- Born: 1970 (age 55–56) Durban, South Africa
- Occupations: Writer, Associate Professor (UCT), Director of Creative Writing Program (UCT)
- Writing career
- Period: 2001 -
- Notable works: High Low In-between, The Institute for Taxi Poetry, Tales of the Metric System

= Imraan Coovadia =

South African novelist

Imraan Coovadia (born 1970) is a South African novelist, essayist, and academic. He is the director of the creative writing program at the University of Cape Town. He has taught 19th-Century Studies and Creative Writing at a number of US universities. His debut novel, The Wedding, published simultaneously in the US and SA in 2001, has been translated into Hebrew and Italian.

______

WORK TO COMPLETE →
**A)** From the Imraan Coovadia profile above, list every book title it names.
**B)** Answer these from the Imraan Coovadia profile above:
(i) Where was he born?
(ii) In what year was his debut novel published?
(iii) Into which languages has that novel been translated?
**C)** Extend the Imraan Coovadia profile above, picking up after its final sentence.

______

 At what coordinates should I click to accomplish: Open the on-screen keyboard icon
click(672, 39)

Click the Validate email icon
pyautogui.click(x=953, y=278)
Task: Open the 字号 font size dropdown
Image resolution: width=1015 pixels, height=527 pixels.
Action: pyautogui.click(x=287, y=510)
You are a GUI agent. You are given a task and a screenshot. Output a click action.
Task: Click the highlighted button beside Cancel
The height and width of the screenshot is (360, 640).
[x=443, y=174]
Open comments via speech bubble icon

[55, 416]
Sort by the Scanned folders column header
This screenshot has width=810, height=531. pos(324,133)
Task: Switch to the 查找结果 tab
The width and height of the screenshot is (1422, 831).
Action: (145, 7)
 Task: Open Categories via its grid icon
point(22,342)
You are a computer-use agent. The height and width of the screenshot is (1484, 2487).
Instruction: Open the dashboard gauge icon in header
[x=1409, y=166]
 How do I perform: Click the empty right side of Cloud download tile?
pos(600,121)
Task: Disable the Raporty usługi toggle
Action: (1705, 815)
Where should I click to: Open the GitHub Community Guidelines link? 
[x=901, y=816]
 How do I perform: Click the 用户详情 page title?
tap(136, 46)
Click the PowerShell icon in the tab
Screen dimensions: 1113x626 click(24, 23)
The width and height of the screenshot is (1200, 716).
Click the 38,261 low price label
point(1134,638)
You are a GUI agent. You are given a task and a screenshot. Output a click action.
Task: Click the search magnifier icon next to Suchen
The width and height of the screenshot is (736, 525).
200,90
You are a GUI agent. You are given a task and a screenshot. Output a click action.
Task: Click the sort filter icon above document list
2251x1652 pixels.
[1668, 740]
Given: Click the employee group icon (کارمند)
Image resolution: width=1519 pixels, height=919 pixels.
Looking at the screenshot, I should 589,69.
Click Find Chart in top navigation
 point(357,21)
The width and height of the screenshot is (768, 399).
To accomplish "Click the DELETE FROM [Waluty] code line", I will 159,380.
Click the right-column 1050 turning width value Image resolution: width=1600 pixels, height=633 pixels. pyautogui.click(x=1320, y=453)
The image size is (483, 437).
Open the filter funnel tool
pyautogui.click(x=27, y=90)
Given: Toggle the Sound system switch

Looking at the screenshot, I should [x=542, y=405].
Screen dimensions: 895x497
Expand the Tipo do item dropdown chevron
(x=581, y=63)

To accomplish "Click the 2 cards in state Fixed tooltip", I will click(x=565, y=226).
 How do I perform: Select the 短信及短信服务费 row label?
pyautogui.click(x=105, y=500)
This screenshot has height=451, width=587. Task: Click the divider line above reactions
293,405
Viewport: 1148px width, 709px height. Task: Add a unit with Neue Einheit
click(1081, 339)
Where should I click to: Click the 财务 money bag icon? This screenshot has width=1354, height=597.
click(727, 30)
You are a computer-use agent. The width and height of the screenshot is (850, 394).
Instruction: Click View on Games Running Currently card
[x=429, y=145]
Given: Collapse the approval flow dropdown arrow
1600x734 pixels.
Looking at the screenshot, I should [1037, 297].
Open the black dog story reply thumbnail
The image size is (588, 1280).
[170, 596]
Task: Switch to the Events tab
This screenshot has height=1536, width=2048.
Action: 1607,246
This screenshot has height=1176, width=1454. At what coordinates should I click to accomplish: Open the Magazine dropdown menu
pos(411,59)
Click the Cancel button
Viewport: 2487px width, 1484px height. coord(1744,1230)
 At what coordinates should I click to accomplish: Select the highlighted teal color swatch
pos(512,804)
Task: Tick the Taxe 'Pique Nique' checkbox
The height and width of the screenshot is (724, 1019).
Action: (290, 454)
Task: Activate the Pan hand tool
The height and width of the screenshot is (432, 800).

______

RESPONSE LIST →
**A)**
The Wedding
High Low In-between
The Institute for Taxi Poetry
Tales of the Metric System

**B)**
(i) Durban, South Africa
(ii) 2001
(iii) Hebrew and Italian

**C)**
== Background ==
Imraan Coovadia was born in Durban, in 1970, South Africa to Jerry Coovadia and Zubie (Zubeida) Hamed. His father is a well-known AIDS activist, member of the UDF and doctor. His mother is a dermatologist. He is a regular contributor to various newspapers, journals and magazines such as N+1, Agni, The New York Times, Boston Globe, The Times of India, and South Africa's The Mail and Guardian and Sunday Independent (South Africa).

==Education and career ==
Coovadia spent his early years in Durban, attending Highbury Preparatory School where he was the School Dux and then the prestigious Hilton College (South Africa) before moving to the United States to study at Harvard College where he majored in Philosophy. Later, he would achieve his doctorate at Yale University. He currently lectures at the University of Cape Town (UCT), and is the director of the Creative Writing program.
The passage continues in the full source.